In Siem Reap we had one main goal, and that was of course like most other visitors to visit the famous Angkor Wat temple area.
We used a company called Journey Cambodia, which offered a combination package of a Angkor Wat sunrise tour with a half day trip to the “floating village” on the Tonlé Sap the following day for $59 per person. The Angkor Wat tour was a full day starting with a pick up at 4.10 in the morning, allowing us to buy permits to visit the Angkor Wat park ($37 per person for a 1 day permit) before lining up in front of the small lake facing Angkor Wat and wait for sunrise. Unfortunately, many others does the same and it’s quite a crowd waiting for the perfect photo. So be early, or there will be a lot of people in your pics. After the sunrise you’ll be having breakfast before visiting the other temples in the area. A loooong day, but worth it.

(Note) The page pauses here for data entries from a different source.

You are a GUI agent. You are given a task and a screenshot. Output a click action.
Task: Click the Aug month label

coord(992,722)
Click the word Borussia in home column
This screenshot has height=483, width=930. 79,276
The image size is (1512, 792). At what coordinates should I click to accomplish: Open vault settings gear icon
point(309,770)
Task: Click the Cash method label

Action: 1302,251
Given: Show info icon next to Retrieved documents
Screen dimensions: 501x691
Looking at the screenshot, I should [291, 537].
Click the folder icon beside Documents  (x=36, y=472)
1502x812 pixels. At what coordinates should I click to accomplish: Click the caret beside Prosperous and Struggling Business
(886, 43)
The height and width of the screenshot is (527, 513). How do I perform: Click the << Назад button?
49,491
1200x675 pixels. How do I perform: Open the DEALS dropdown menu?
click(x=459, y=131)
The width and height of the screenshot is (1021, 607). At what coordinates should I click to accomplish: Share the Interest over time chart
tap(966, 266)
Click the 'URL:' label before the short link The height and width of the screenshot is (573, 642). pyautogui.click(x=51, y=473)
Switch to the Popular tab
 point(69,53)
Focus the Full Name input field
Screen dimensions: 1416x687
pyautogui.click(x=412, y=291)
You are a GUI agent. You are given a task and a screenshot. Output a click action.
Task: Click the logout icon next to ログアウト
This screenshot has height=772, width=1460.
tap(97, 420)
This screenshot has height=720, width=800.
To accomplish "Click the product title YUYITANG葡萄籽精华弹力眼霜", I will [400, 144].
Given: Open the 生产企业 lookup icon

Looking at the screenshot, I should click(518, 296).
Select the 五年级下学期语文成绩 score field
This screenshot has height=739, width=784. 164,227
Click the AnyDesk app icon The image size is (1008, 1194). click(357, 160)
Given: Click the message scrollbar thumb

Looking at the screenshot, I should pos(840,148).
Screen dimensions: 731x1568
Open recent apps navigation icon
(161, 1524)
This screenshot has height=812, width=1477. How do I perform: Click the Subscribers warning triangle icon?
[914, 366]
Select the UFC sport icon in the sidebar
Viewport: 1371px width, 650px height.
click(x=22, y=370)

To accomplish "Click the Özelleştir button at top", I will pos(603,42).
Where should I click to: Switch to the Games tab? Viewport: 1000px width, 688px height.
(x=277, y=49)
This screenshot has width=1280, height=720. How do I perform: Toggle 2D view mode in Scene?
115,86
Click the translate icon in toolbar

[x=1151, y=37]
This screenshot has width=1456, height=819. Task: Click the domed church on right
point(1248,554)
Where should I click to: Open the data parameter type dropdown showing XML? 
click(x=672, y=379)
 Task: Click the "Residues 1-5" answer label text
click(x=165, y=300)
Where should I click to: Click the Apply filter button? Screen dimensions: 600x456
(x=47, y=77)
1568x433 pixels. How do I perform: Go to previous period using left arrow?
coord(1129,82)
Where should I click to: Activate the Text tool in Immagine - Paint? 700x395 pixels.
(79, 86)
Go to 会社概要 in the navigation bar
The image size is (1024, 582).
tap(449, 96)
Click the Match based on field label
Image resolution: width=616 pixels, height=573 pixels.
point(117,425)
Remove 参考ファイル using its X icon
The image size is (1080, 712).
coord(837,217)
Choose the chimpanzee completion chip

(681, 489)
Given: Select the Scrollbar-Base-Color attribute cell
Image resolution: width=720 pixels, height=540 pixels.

The Tonlé Sap floating village tour was more comfortable though. We were only four people in total sharing a mini bus and as we were early did not see many other tourists during our visit. Unfortunately it was very dry when we visited so the normally floating village wasn’t very floating.
Food and drink in Siem Reap
We had a few nice experiences in Siem Reap when it comes to food and drink.
Pot and Pan
Inexpensive and quite tasty, we had taro spring rolls, chicken Amok and a chicken and peanut stir fry. Total cost with a beer was around $9.
Recommended by the New York Times, and when we arrived totally deserted. We initially though we’d give it a miss and go somewhere with people. But then we changed our minds and decided to try it. Fortunately that was a good decision. Their green mango salad with deep-fried tofu; the velvety chicken curry and the beefy Lok Lak were all fantastic. We took advantage of some kind of wine promo they had, so the bill (including a shared dessert) came in at just under $40 for two with all food and a shared bottle of white.
Num Pang Paté
Cambodia’s answer to the Vietnamese Banh Mi. A crusty baguette (Cambodia used to be a French colony) filled with patê, pork, a custard-meets-mayo sauce, pickles and papaya slaw. Can’t exactly tell where this was, but you should be able to find them in the night market.
50 cent beers at Pub Street
Siem Reap’s infamous pub street isn’t so bad if you’ve been out in let’s say Patong, Thailand. But it’s quite lively in the evenings and nights, and yes, a draft beer in most places are 50 American cents, or two beers for $1.
1920s style Shanghai Bar. Good cocktails, amazing decor. Also a tad pricey (or super pricey compared to the 50 cent beers on Pub Street a stone’s throw away. But worth a visit.
We visited four cafés while in Siem Reap and they were all high quality and similar in price so I won’t go into too much detail. I have however put them in order after which I found the best.
Missing Socks Laundry Café. Tasty cheesecake and great coffee.
Brother Bong. Great coffee, dry cookie.
Red Fox Espresso. Also great coffee but slightly more expensive than the others.
Sister Strey, good coffee, nice location. Decent vegan “snickers” cake.
Where we stayed: Khmer Mansion Boutique Hotel.
$70 a night with free a la carte breakfast that included eggs benedict, laksa (pictured above) and fried noodles. Room’s were nice, but some nights the volume from nearby bars made it hard to sleep. The small pool and garden are quite nice as well and usually not too crowded. Staff very friendly, but almost overly friendly at times. An extra bonus were free airport transfers in the hotel’s car.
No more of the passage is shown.